New York, le 21 janvier 2013
Objet : Le mariage pour tous en France
Madame la Députée, Monsieur le Député,
À la veille de l'ouverture des débats parlementaires sur l'opportunité d'approuver ou non le mariage pour tous en France, je vous invite à prendre en considération l'expérience vécue par un autre pays européen qui s'est livré aux mêmes discussions et examens de conscience il y a une quinzaine d'années.
En 1994, en tant que membre du parlement des Pays-Bas, j'ai proposé l'adoption d'une loi autorisant le mariage pour tous. Des années de débat s'en sont suivies, en partie parce qu'une telle législation n'avait encore été proposée nulle part ailleurs dans le monde.
Plusieurs des arguments avancés à l'époque aux Pays-Bas contre le mariage entre personnes du même sexe ont également été utilisés dans le débat public en France et je crois utile de partager avec vous l'expérience néerlandaise.
Le premier argument avancé contre ma proposition était que le mariage entre deux personnes du même sexe n'existait nulle part ailleurs et que si les Pays-Bas l'autorisaient, ils deviendraient la risée du reste du monde. Cet argument ne peut plus être invoqué puisqu'à ce jour, 10 pays ont emboîté le pas des Pays-Bas et ont autorisé les mariages civils pour les couples du même sexe. Plusieurs états des États-Unis et du Mexique ont également adopté des lois similaires. De même, des pays majoritairement catholiques comme l'Argentine, le Portugal et l'Espagne ont autorisé à leur tour ce type de mariage. Dans ces pays, les politiques ont résisté aux pressions de la hiérarchie de l'Église catholique qui les incitait à voter contre l'autorisation du mariage pour tous, en affirmant que la séparation de l'Église et de l'État devait être préservée.
Le deuxième argument souvent avancé contre le mariage pour tous se fondait sur les croyances religieuses, selon lesquelles seul un mariage entre un homme et une femme pouvait être officiellement reconnu. Les négativistes affirmaient que l'instauration du mariage entre personnes du même sexe diminuerait l'importance du principe traditionnel selon lequel le mariage est une union entre un homme et une femme. Cet argument s'est révélé fallacieux puisque le mariage religieux continue d'exister parallèlement au mariage civil.

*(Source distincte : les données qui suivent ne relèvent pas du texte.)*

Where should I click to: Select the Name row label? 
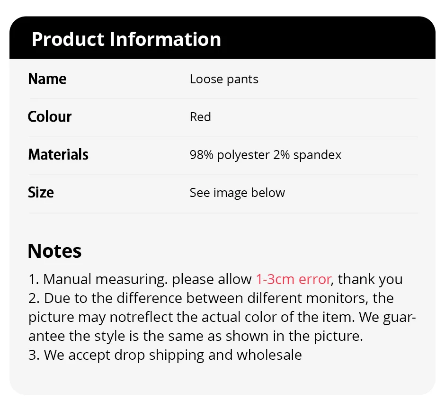[x=47, y=79]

La réforme juridique intervenue aux Pays-Bas a élargi le champ des mariages civils, comme le ferait la réforme envisagée en France. La liberté de culte signifie que les diverses confessions religieuses ont le droit de refuser aux couples du même sexe des cérémonies de mariage dans leurs églises, synagogues ou mosquées. Mais l'État est tenu par les principes de non-discrimination et d'égalité de traitement, qui sont des droits fondamentaux reconnus depuis longtemps en France.

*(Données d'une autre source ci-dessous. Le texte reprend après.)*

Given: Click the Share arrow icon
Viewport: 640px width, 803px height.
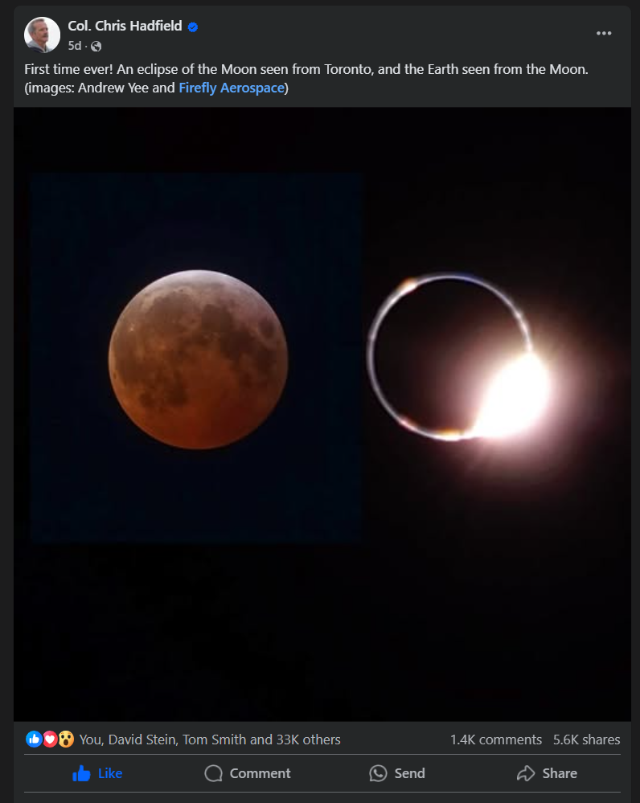Looking at the screenshot, I should [526, 773].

Enfin, j'aimerais évoquer l'argument selon lequel élever des enfants dans le contexte d'un mariage entre personnes du même sexe leur serait préjudiciable. Cet argument ne reposait pas sur des faits établis. Au moment du débat aux Pays-Bas, des milliers d'enfants avaient déjà vu le jour et été élevés dans des foyers constitués de deux personnes du même sexe. Des études et des recherches effectuées par des universités ont démontré que les enfants tiraient le plus grand bénéfice d'un environnement aimant et que l'orientation sexuelle de leurs parents n'était pas un facteur décisif de leur bien-être. Depuis que le mariage pour tous a été instauré aux Pays-Bas il y a près de 12 ans, aucune donnée n'a été publiée indiquant que les enfants qui grandissent dans un foyer composé de personnes du même sexe souffraient du fait qu'ils n'étaient pas élevés par un couple hétérosexuel.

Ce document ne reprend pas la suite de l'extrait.